> _INSTRUCTIONS FOR THE TASK_: Give all the records again, with no alterations.

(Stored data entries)
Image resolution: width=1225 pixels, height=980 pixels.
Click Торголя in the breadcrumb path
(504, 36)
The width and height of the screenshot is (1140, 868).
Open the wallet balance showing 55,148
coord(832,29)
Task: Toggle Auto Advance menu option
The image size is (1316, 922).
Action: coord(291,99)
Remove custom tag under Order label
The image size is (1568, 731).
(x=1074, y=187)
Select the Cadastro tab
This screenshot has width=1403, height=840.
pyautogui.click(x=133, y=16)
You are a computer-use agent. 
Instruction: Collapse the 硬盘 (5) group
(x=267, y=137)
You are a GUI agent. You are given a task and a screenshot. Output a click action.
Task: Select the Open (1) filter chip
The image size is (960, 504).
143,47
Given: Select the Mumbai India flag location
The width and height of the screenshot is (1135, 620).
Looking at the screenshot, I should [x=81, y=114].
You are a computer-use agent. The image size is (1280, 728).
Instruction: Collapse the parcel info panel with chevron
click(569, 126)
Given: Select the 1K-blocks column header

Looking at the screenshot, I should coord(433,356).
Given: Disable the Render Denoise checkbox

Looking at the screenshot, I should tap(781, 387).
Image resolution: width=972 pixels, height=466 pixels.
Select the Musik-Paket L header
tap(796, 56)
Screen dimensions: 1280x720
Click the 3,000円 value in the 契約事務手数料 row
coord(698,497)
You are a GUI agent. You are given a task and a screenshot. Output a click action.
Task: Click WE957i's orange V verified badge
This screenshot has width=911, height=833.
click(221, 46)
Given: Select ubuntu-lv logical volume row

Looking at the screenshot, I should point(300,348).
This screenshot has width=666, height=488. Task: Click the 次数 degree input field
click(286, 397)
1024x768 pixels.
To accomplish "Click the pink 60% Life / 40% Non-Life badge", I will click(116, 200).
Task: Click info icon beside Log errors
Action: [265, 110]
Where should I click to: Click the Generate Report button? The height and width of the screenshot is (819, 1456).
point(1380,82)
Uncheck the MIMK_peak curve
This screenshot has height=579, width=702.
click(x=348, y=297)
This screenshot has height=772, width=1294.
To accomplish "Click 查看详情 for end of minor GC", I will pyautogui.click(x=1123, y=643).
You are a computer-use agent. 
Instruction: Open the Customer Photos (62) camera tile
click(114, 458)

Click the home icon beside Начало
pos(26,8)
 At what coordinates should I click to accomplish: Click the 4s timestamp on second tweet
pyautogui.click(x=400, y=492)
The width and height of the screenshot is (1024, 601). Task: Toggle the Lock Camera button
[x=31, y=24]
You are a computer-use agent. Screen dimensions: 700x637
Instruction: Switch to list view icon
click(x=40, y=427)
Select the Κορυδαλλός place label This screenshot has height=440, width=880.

> _RESULT FOR THIS TASK_:
Image resolution: width=1225 pixels, height=980 pixels.
Click Торголя in the breadcrumb path
(504, 36)
The width and height of the screenshot is (1140, 868).
Open the wallet balance showing 55,148
coord(832,29)
Task: Toggle Auto Advance menu option
The image size is (1316, 922).
Action: coord(291,99)
Remove custom tag under Order label
The image size is (1568, 731).
(x=1074, y=187)
Select the Cadastro tab
This screenshot has width=1403, height=840.
pyautogui.click(x=133, y=16)
You are a computer-use agent. 
Instruction: Collapse the 硬盘 (5) group
(x=267, y=137)
You are a GUI agent. You are given a task and a screenshot. Output a click action.
Task: Select the Open (1) filter chip
The image size is (960, 504).
143,47
Given: Select the Mumbai India flag location
The width and height of the screenshot is (1135, 620).
Looking at the screenshot, I should [x=81, y=114].
You are a computer-use agent. The image size is (1280, 728).
Instruction: Collapse the parcel info panel with chevron
click(569, 126)
Given: Select the 1K-blocks column header

Looking at the screenshot, I should coord(433,356).
Given: Disable the Render Denoise checkbox

Looking at the screenshot, I should tap(781, 387).
Image resolution: width=972 pixels, height=466 pixels.
Select the Musik-Paket L header
tap(796, 56)
Screen dimensions: 1280x720
Click the 3,000円 value in the 契約事務手数料 row
coord(698,497)
You are a GUI agent. You are given a task and a screenshot. Output a click action.
Task: Click WE957i's orange V verified badge
This screenshot has width=911, height=833.
click(221, 46)
Given: Select ubuntu-lv logical volume row

Looking at the screenshot, I should point(300,348).
This screenshot has width=666, height=488. Task: Click the 次数 degree input field
click(286, 397)
1024x768 pixels.
To accomplish "Click the pink 60% Life / 40% Non-Life badge", I will click(116, 200).
Task: Click info icon beside Log errors
Action: [265, 110]
Where should I click to: Click the Generate Report button? The height and width of the screenshot is (819, 1456).
point(1380,82)
Uncheck the MIMK_peak curve
This screenshot has height=579, width=702.
click(x=348, y=297)
This screenshot has height=772, width=1294.
To accomplish "Click 查看详情 for end of minor GC", I will pyautogui.click(x=1123, y=643).
You are a computer-use agent. 
Instruction: Open the Customer Photos (62) camera tile
click(114, 458)

Click the home icon beside Начало
pos(26,8)
 At what coordinates should I click to accomplish: Click the 4s timestamp on second tweet
pyautogui.click(x=400, y=492)
The width and height of the screenshot is (1024, 601). Task: Toggle the Lock Camera button
[x=31, y=24]
You are a computer-use agent. Screen dimensions: 700x637
Instruction: Switch to list view icon
click(x=40, y=427)
Select the Κορυδαλλός place label This screenshot has height=440, width=880.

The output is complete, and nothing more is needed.